Task requirements:
Rewrite these lines with every "Console" replaced by "Terminal" and everything else unchanged. Leave out the pictures.

Material to process:

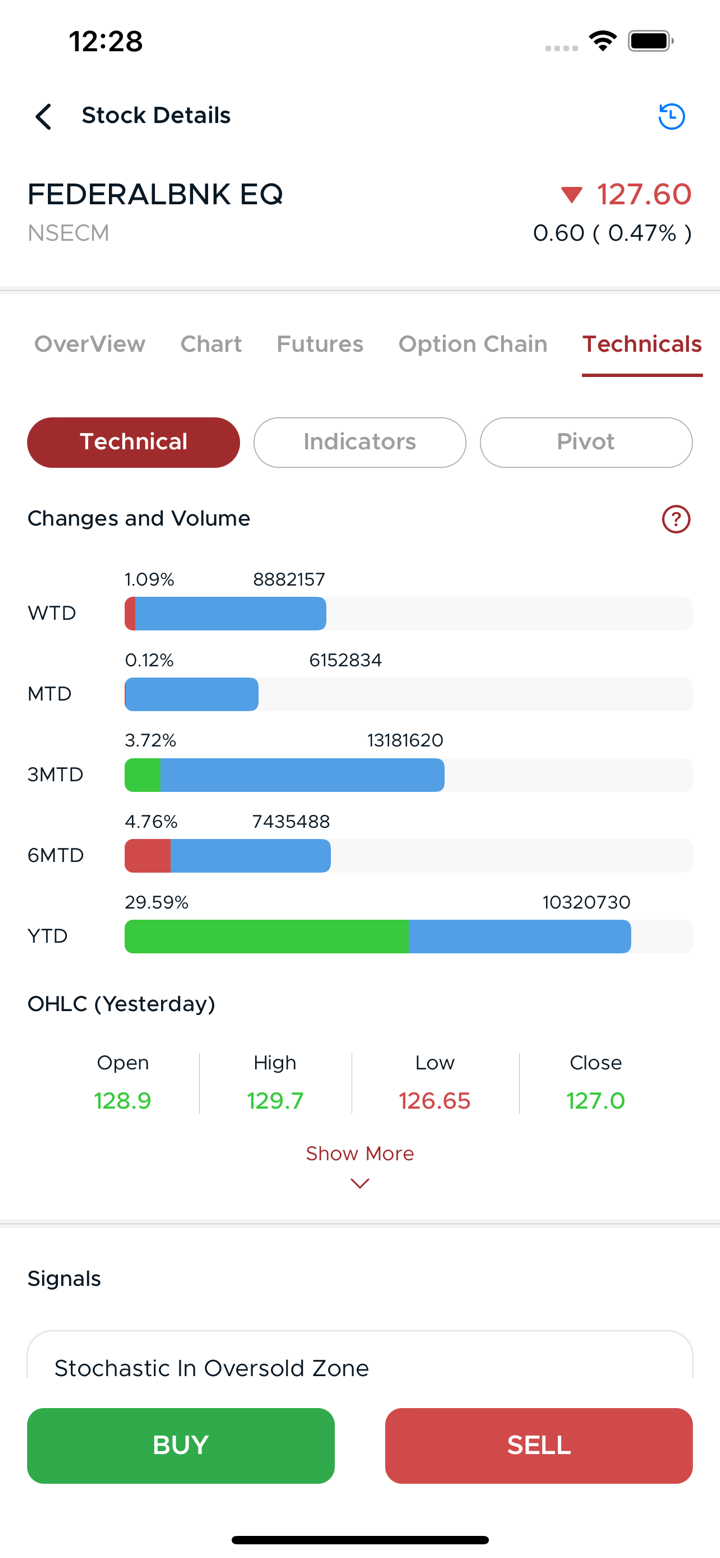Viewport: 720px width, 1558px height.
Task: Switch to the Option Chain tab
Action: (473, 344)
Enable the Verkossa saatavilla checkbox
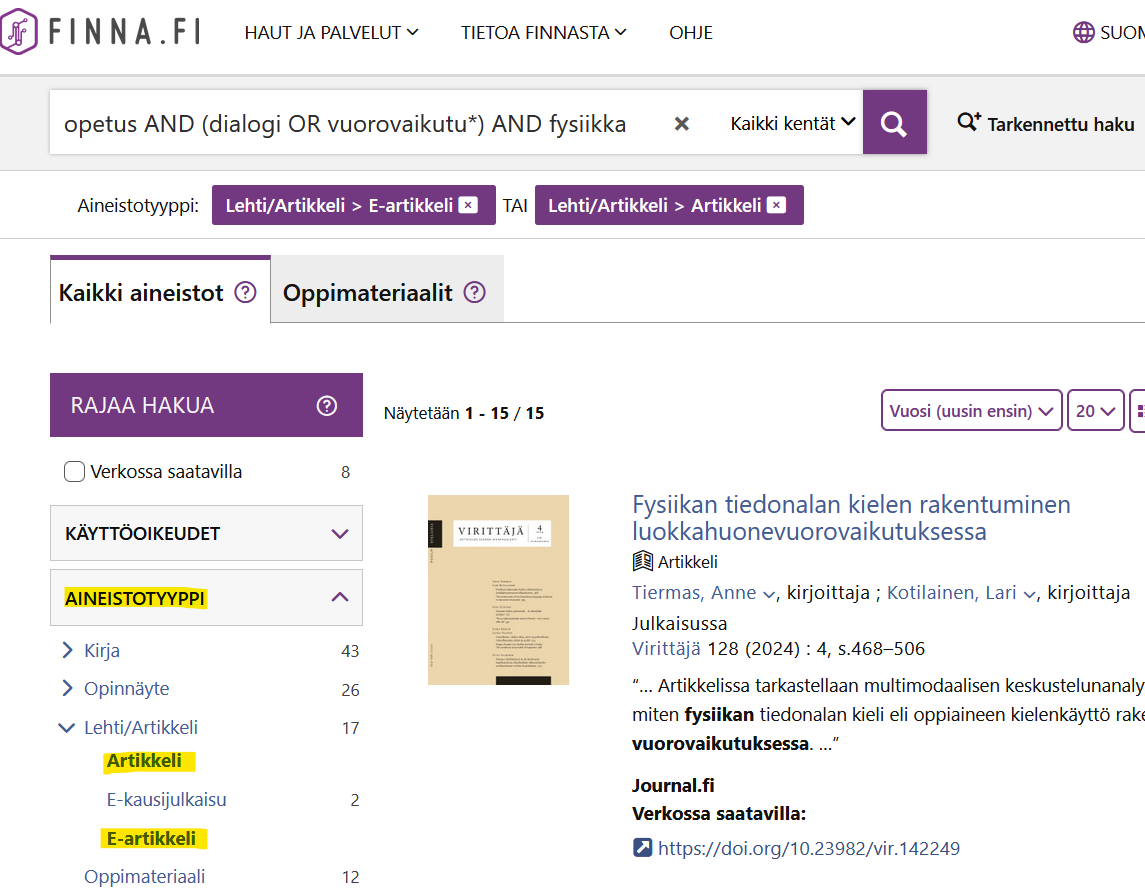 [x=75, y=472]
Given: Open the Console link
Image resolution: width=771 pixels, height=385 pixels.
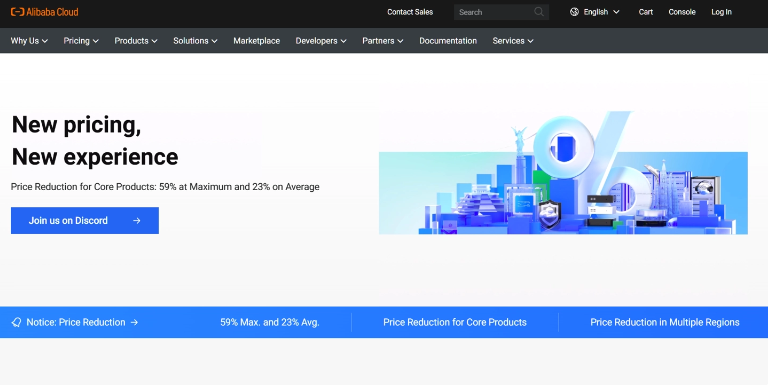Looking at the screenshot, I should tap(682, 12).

Answer to the task:
Viewport: 720px width, 1558px height.
Task: Switch to the Option Chain tab
Action: (473, 344)
Enable the Verkossa saatavilla checkbox
 [x=75, y=472]
Given: Open the Terminal link
Image resolution: width=771 pixels, height=385 pixels.
Looking at the screenshot, I should tap(682, 12).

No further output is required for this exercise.